=== AIM OF THE TASK ===
The output consists only of the lines from the one with "This screenshot has width=487, height=699." through the end of the records, each printed exactly, and contains no pictures.

=== DATA SUPPLIED ===
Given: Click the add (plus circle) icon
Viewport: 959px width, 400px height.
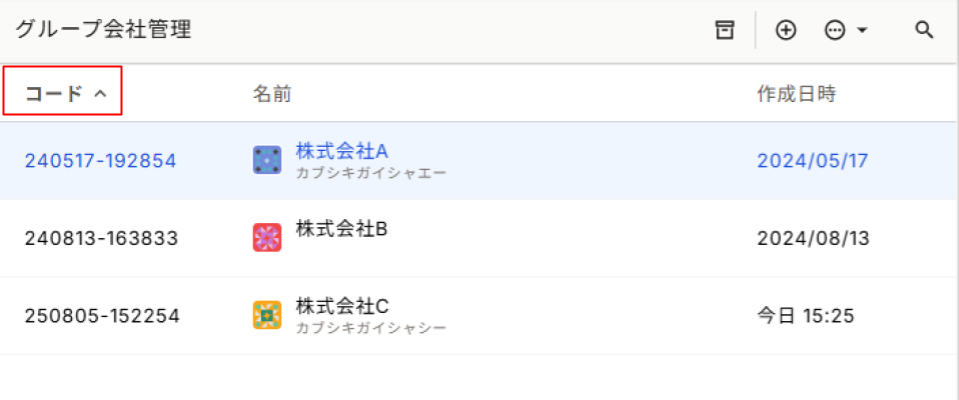Looking at the screenshot, I should pos(785,30).
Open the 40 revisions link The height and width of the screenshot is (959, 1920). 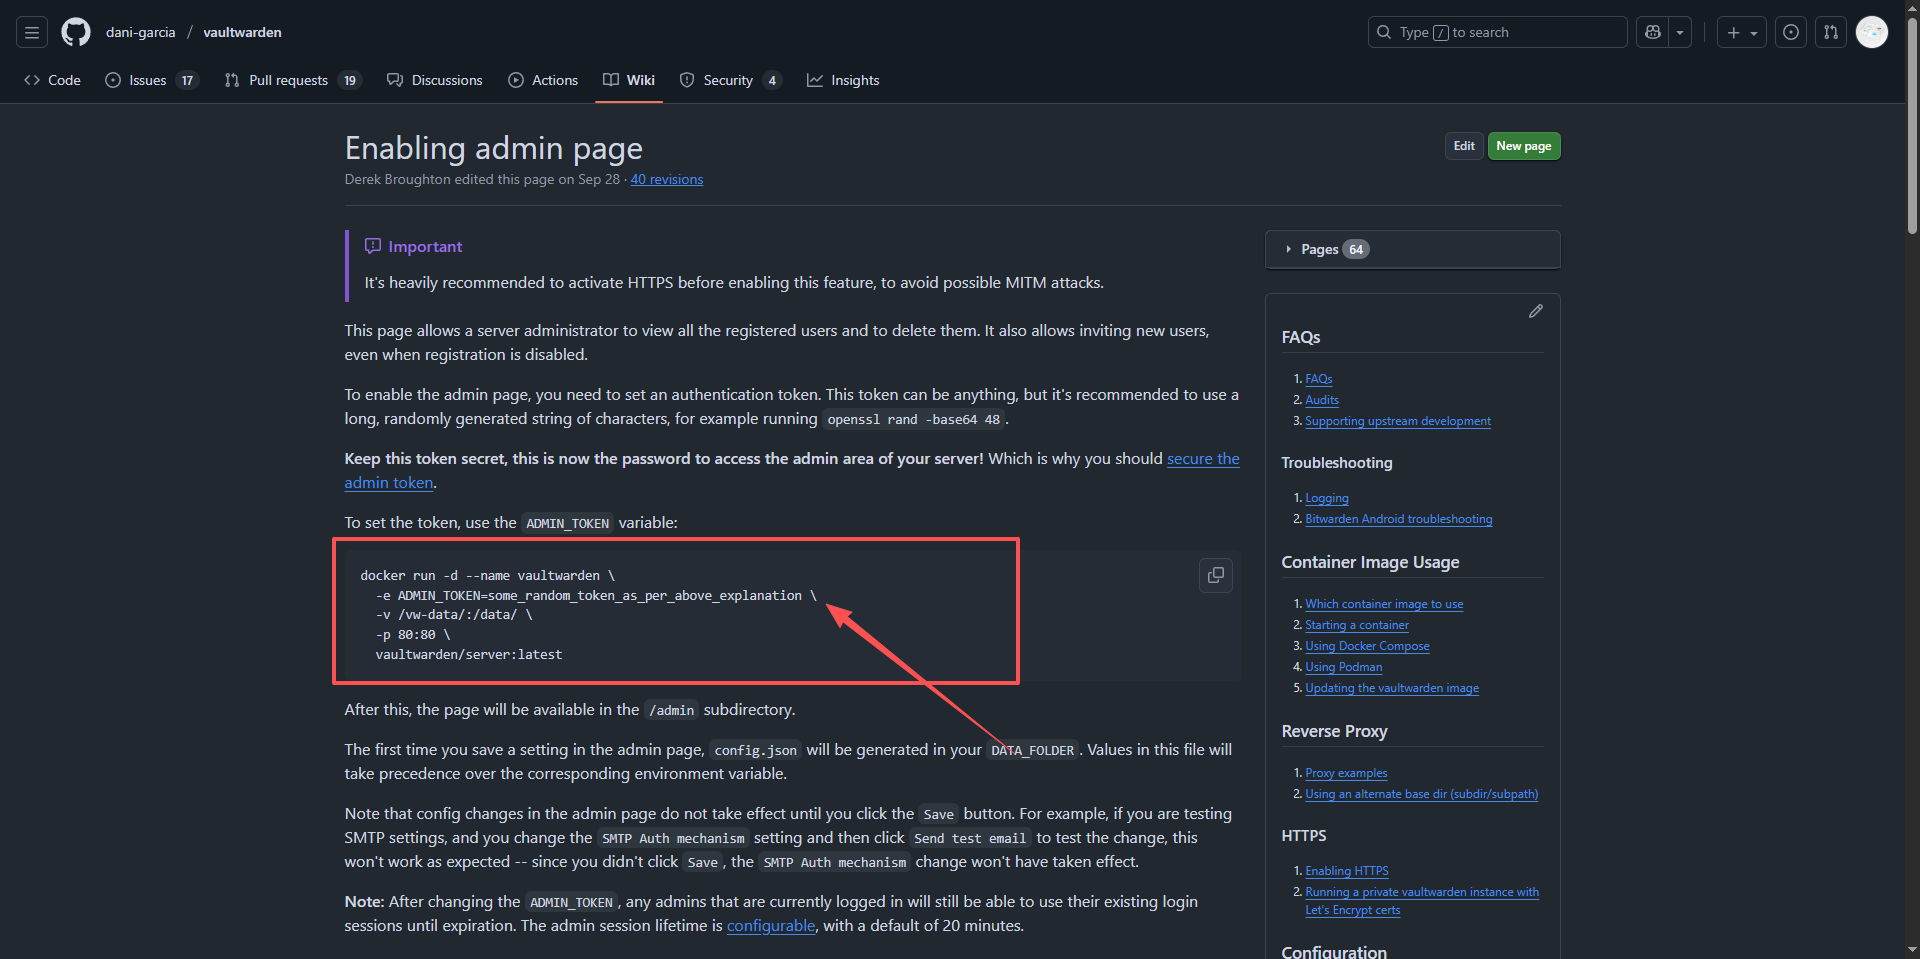(666, 179)
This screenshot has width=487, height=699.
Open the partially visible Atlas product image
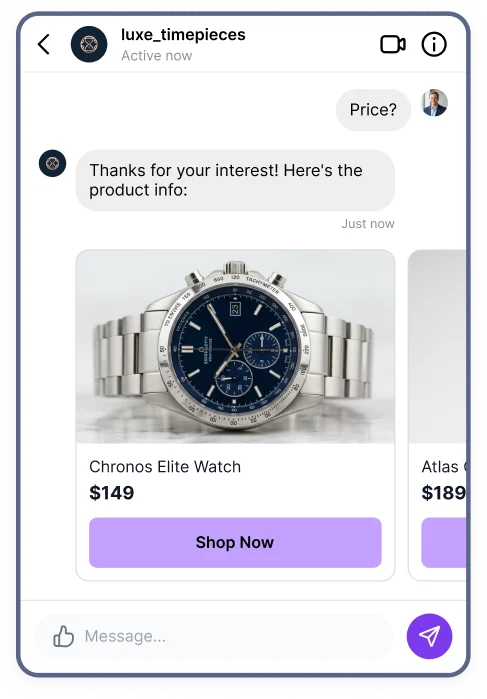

=== TASK SOLUTION ===
This screenshot has width=487, height=699.
Open the partially visible Atlas product image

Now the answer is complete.